As writers became more engaged in the public debates surrounding national identity and culture, related items concerning social issues, economics and politics were added to the agenda for change. In relation to wider European issues of the time, of especial interest are those extracts concerning the rise of German fascism and the road to war. The glib, but innocent, references of the Marxist and proletarian novelist of the 1930s, James Barke to concentration camps, in his correspondence with Neil Gunn, are followed by Catherine Carswell’s description of her efforts to pull off a scheme for a Scottish settlement for a whole community of Austrian Jewish refugees. Wendy Wood’s ‘We Will Fight No More in England’s Wars. Eirich Alba’ first appeared in MacDiarmid’s journal Voice of Scotland; however, what was at stake in Europe was much, much more than John Bull’s foreign and domestic policy and the right of Scotland to seek to be neutral in an impending conflict. In sharp contrast is the Open Letter from Eric Linklater and Willa and Edwin Muir in which they deplore the Munich Pact and recognise that a war with Germany ‘would be morally defensible … for the principles of justice, under which is the world’s only hope for peace with honour.’
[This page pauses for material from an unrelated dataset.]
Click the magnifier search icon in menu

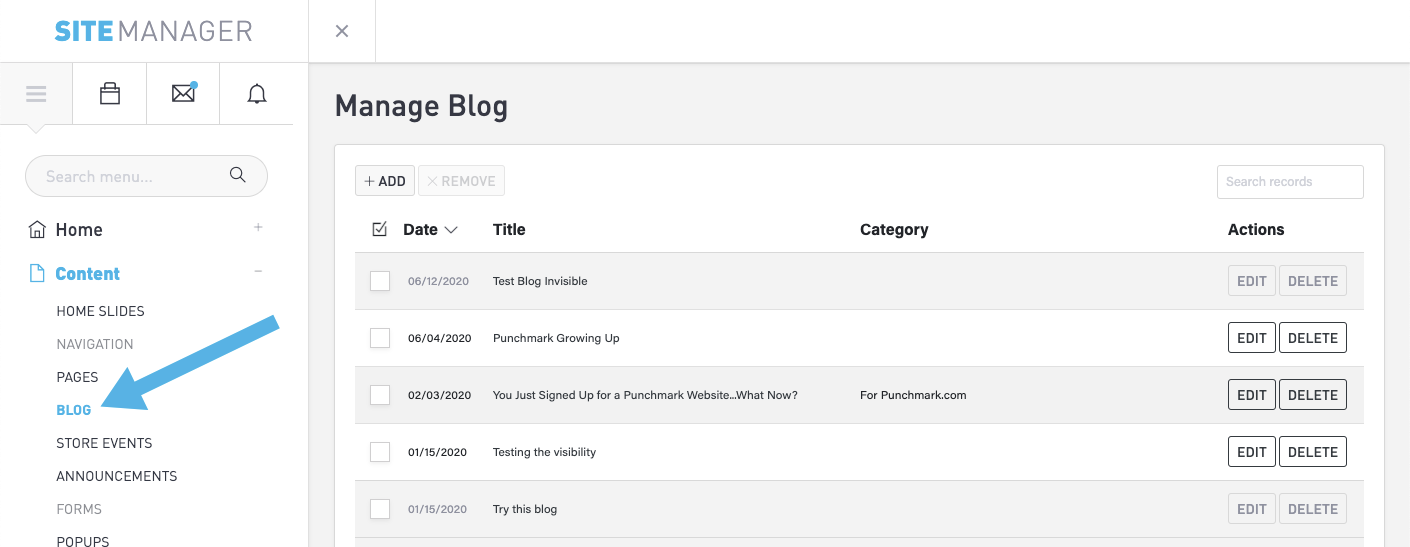(x=238, y=176)
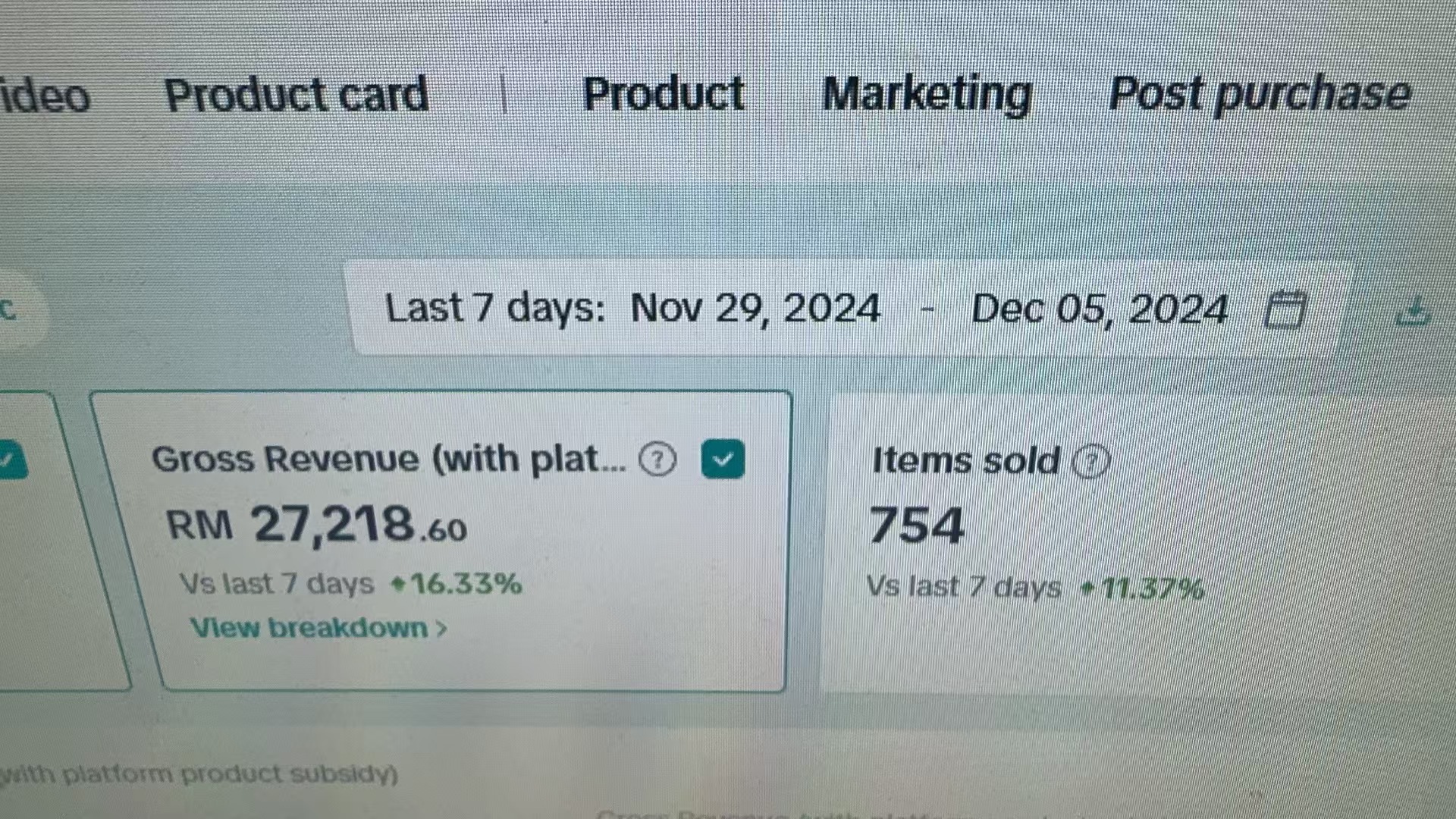Click the 754 items sold value
Viewport: 1456px width, 819px height.
pyautogui.click(x=916, y=525)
Perhaps under-represented in this indispensable source-book are the personal and artistic manifestos of some of Scotland’s visual artists and composers of the period, who, while involved in different spheres of activity, did in the creative expression of their ambitions and aspirations contribute by way of a kind of cross-fertilisation to cultural renewal. Again, the limited availability of working papers and personal or professional correspondence might account for this under-representation, though the contributions that visual artists and composers made to the Scottish Renaissance, in terms of their engagement with European Modernism, were surely not insignificant.
Margery Palmer McCulloch (ed) Modernism and Nationalism: Literature and Society in Scotland, 1918-1939. Source documents for the Scottish Renaissance. The Association for Scottish Literary Studies. 2004. (ISBN 0948877588 £25 HBK; ISBN 0948877596 £12.50 PBK).